For my own part, I had great fun experimenting with unfurling fronds and ferns, quite possibly inspired by our customer, David Attenborough’s latest programme - Green Planet. Another continuing source of inspiration is the magnificent Majorelle Garden in Marrakech.
London Glassblowing has turned into a family venture - and I am enormously proud of my daughter, Sophie Layton. Following her sell-out show of prints at Eames Fine Art, she continued to apply her knowledge of print technology to carefully designed glass vessel forms. She revived the use of enamels and decals (printed ceramic transfers) together with intricate masking and etching to achieve dynamic and painterly surface effects.
Tim Rawlinson, her husband, is one of the UK’s brightest young prospects whose stunning pieces sell almost the instant they are placed in our gallery. I recently watched him packing some nine or ten crates destined for a New York gallery, with chagrin, however I am glad to say that we do have a number of his exceptional pieces on show in the gallery.
Long time exhibitor James Devereux, well known for his ‘hot-chipping’ technique, embarked on a most exciting collaboration with a much-admired and sought after American artist, David Patchen. Patchen’s great talent for working with ‘murrine’, has made him a household name in the glass world, and the impressive pieces that they have made together can only enhance their burgeoning reputations.
For many years I have admired the skill, wit and social messages of David Reekie’s Cast Glass work. His daughter Morag Reekie has inherited his sense of humour as well as his concerns for the human condition. I am particularly fond of their satirical piece, ‘There is no Planet B’ whose stark message gets to the heart of the matter. In the Venus work, they point to the continuing vulnerability of women, questioning whether things have improved over time.
Colin Reid, a leading sculptor in glass is one of my oldest friends in the field. We are extremely lucky to show some of his work, because most of it goes abroad or into museum collections.
We were also proud to show a simply gorgeous piece by Sabrina Cant. As with all the work in this collection her work is enormously labour-intensive and time consuming. I love the delicate striations of colour and veiling which are achieved through hours of preparing and assembling small components to be fusecast in her kiln, over many firings. Similarly, I take great delight in the emerging artist Sila Yucel, an assistant in our Cold Studio. The apparent simplicity in her delicately coloured cast blocks belies the complexity of the creative processes involved in their construction.
Three artists, whose work couldn’t be more different, although each works in a figurative manner, are Elliot Walker, Kate Pasvol and Katharine Coleman.
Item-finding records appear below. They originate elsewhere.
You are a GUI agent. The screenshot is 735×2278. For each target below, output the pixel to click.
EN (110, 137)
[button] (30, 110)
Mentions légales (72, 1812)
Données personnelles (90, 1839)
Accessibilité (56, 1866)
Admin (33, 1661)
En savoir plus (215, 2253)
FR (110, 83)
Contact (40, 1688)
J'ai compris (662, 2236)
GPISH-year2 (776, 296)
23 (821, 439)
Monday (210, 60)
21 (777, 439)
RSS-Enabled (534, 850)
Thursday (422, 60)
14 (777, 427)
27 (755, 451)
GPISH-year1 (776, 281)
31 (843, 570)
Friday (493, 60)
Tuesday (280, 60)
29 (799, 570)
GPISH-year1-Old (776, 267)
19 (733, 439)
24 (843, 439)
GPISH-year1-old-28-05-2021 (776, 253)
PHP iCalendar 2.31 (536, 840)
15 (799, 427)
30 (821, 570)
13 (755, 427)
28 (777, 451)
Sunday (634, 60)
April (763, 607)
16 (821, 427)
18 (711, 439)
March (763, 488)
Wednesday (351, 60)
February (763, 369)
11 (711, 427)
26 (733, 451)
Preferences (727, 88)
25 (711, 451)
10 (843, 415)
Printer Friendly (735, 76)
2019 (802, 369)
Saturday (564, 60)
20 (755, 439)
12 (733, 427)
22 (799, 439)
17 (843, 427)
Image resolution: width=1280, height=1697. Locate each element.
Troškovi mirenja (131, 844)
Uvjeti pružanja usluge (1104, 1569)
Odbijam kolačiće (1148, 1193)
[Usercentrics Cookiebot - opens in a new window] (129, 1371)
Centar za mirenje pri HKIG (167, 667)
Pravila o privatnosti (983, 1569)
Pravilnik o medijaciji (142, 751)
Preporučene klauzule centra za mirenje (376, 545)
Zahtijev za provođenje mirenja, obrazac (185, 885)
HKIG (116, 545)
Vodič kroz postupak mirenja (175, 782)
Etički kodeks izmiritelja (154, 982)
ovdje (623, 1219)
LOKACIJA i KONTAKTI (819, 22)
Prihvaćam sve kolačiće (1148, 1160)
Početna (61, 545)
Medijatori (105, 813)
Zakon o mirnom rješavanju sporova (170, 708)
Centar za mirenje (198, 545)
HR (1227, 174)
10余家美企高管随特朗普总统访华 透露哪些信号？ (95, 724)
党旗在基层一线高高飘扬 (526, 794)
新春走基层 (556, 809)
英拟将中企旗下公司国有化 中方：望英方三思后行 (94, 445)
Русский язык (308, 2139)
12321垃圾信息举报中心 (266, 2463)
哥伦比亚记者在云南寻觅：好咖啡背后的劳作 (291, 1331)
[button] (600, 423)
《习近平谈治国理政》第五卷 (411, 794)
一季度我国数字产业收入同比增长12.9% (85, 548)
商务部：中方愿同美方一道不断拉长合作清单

Elliot, who had us on the edge of our seats through his participation in the Netflix programme, Blown Away Series II, worked in my studio for seven years. Extraordinarily inventive, he is without doubt one of the world’s most talented glass artists and one to watch (and indeed collect!). Kate’s landscapes, created by layering glass with precious metal foils are stunningly beautiful and evocative. As one of the world’s leading glass engravers, Katharine Coleman’s, intricately engraved pieces are snapped up immediately. So difficult and time-consuming to achieve, these are truly masterful artworks.
Anthony Scala, created new work to be launched at Collect 2022 at London Glassblowing. They were knockout. Bruce Marks, Layne Rowe and Louis Thompson have all found their individual directions in glass while working at London Glassblowing. It seems to provide an environment in which artists can thrive and become masters of their chosen medium of expression. I am inordinately proud of them all.